Streaming Data through HTTP with Haskell

misc ?? Comments Sat 30 April 2016 Chris Perivolaropoulos

So I wanted to do some processing on wikipedia articles but I don't have enough disk space to download them first and process them later, it needs to be on-the-fly. Fortunately they are stored bziped which means they are compressed at the block level and I don't need the last byte to know what the first one means. So I begun by finding a way to stream data. I struggled with Conduit a bit but then I stumbled upon a much simpler solution:

import Network.HTTP.Client
import Network.HTTP.Client.TLS   (tlsManagerSettings)
import Control.Monad.Fix
import Data.Conduit
import qualified Data.ByteString as BS

url = "https://dumps.wikimedia.org/enwiki/latest/enwiki-latest-pages-articles.xml.bz2"

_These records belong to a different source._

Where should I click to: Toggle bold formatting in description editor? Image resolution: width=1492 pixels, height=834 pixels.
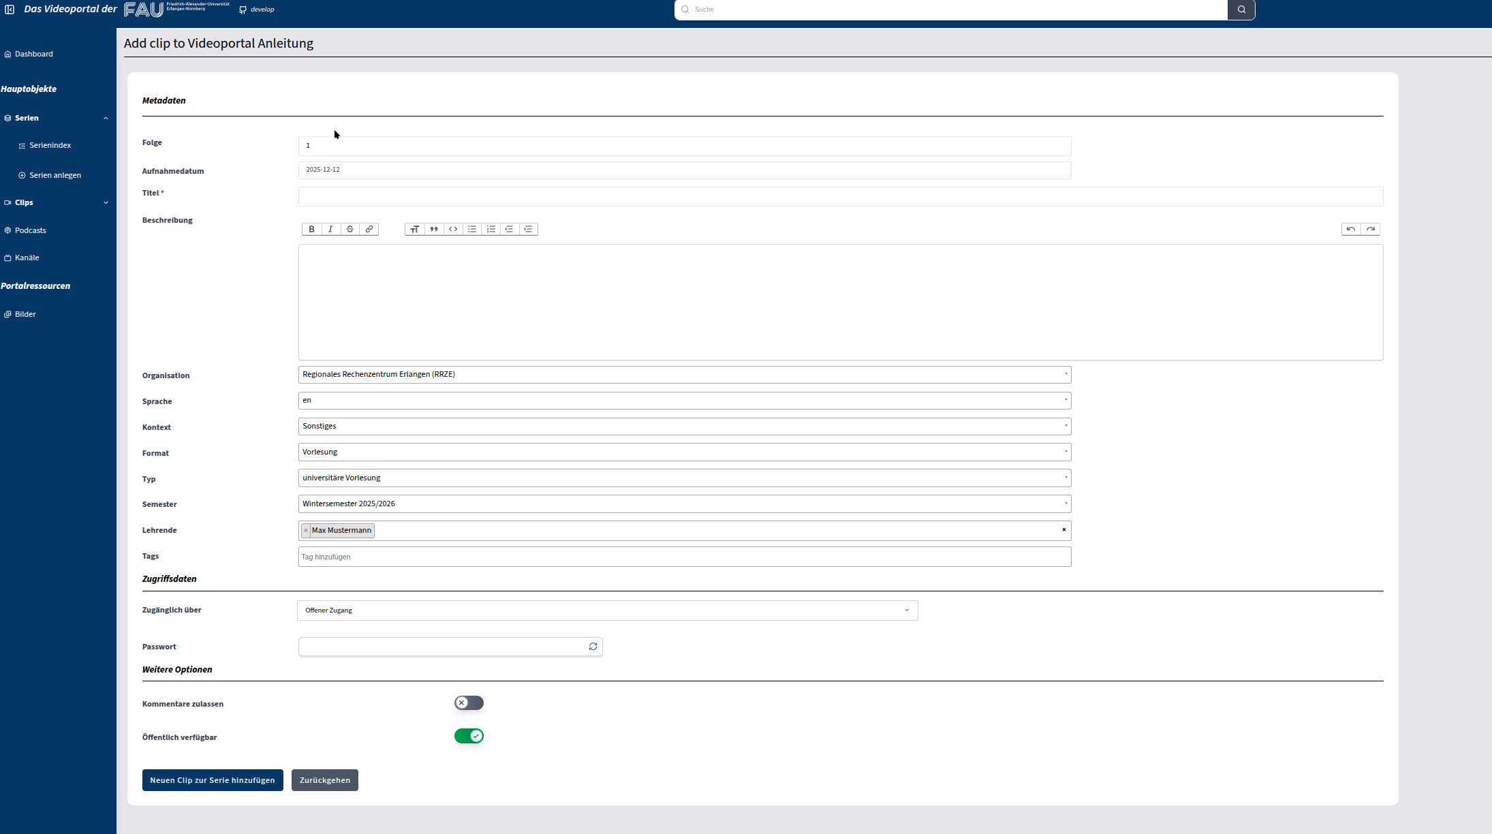(311, 229)
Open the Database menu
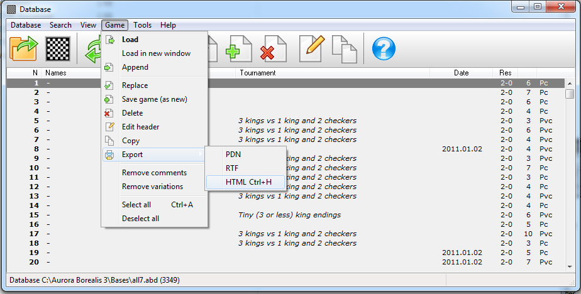This screenshot has height=294, width=581. 26,25
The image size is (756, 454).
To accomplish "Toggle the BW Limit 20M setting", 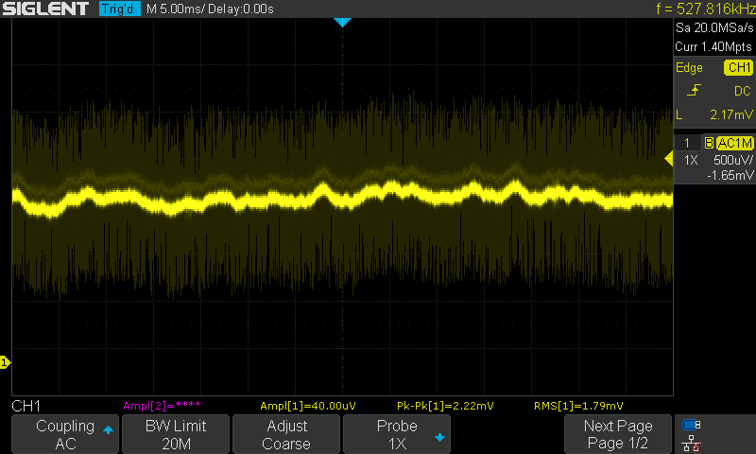I will (176, 434).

printLen bytes = putStrLn $ "Got bytes: " ++ (show $ BS.length bytes)

getResp :: String ->  IO ()
getResp url = do
  man <- newManager tlsManagerSettings
  req <- parseUrl url
  withResponse req man $ \res -> do
    putStrLn "Got a response, now streaming..."
    fix $ \loop -> do
      bytes <- brRead $ responseBody res
      if BS.null bytes then putStrLn "Done!" else do
        putStrLn $ "Got " ++ show (BS.length bytes) ++ " but will ignore"
        loop

main = do
  getResp url

This just downloads the data, I haven't yet looked into actually decompressing. My plan is to convert this fixpoint call into a conduit and pipe the data trhough uncompression -- the conduit xml parser that is quite neat -- whatever processing I want. Fingers crossed.